# Required work:
Once the line with "Click the 导轨夹紧量" is found in the entries below, repeat it and each following line exactly, up to and including the line with "The height and width of the screenshot is (217, 384).". Add no other lines.

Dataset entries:
================
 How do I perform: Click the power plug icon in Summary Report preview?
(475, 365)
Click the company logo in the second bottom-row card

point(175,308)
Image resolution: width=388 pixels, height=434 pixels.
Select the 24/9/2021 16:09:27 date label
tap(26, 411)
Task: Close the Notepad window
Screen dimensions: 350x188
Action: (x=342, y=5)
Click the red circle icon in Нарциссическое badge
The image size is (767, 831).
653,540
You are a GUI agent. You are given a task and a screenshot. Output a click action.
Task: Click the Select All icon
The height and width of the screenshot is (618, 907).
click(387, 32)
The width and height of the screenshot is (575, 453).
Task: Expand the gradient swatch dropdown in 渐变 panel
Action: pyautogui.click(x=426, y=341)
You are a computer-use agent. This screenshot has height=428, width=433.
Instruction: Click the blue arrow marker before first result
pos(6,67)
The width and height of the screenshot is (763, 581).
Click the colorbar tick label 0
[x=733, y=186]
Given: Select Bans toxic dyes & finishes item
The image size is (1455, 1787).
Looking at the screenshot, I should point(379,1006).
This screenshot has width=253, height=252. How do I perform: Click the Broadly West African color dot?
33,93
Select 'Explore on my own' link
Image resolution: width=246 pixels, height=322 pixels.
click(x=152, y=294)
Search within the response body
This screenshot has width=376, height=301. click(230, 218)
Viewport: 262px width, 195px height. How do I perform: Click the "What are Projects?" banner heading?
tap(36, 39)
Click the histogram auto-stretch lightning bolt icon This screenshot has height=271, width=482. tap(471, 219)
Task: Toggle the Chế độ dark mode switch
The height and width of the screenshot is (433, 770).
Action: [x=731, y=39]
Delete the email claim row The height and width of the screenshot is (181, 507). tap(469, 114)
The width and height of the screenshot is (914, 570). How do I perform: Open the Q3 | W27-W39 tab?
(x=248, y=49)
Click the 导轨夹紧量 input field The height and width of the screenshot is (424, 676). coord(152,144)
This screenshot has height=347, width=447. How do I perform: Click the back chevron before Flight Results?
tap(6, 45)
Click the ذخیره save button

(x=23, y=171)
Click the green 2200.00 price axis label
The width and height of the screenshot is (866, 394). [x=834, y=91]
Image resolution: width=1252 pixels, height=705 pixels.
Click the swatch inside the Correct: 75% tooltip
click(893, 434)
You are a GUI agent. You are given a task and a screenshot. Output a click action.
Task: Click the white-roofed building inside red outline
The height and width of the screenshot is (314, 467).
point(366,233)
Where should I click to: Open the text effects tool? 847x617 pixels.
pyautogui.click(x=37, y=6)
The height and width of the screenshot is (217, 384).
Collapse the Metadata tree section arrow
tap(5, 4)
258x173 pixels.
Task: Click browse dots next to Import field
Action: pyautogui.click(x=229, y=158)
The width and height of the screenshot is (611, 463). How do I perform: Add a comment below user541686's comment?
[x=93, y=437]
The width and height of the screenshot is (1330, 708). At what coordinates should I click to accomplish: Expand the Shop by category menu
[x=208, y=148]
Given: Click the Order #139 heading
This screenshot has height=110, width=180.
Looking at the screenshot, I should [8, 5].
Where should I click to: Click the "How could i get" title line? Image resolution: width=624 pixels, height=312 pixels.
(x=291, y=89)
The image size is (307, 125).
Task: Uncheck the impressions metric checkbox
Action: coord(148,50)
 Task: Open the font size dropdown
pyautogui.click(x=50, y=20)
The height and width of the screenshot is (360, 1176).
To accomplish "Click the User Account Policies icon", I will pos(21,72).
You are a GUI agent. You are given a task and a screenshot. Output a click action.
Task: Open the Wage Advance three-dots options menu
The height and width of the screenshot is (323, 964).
================
# Response to the task:
Click the 导轨夹紧量 input field The height and width of the screenshot is (424, 676). coord(152,144)
This screenshot has height=347, width=447. How do I perform: Click the back chevron before Flight Results?
tap(6, 45)
Click the ذخیره save button

(x=23, y=171)
Click the green 2200.00 price axis label
The width and height of the screenshot is (866, 394). [x=834, y=91]
Image resolution: width=1252 pixels, height=705 pixels.
Click the swatch inside the Correct: 75% tooltip
click(893, 434)
You are a GUI agent. You are given a task and a screenshot. Output a click action.
Task: Click the white-roofed building inside red outline
The height and width of the screenshot is (314, 467).
point(366,233)
Where should I click to: Open the text effects tool? 847x617 pixels.
pyautogui.click(x=37, y=6)
The height and width of the screenshot is (217, 384).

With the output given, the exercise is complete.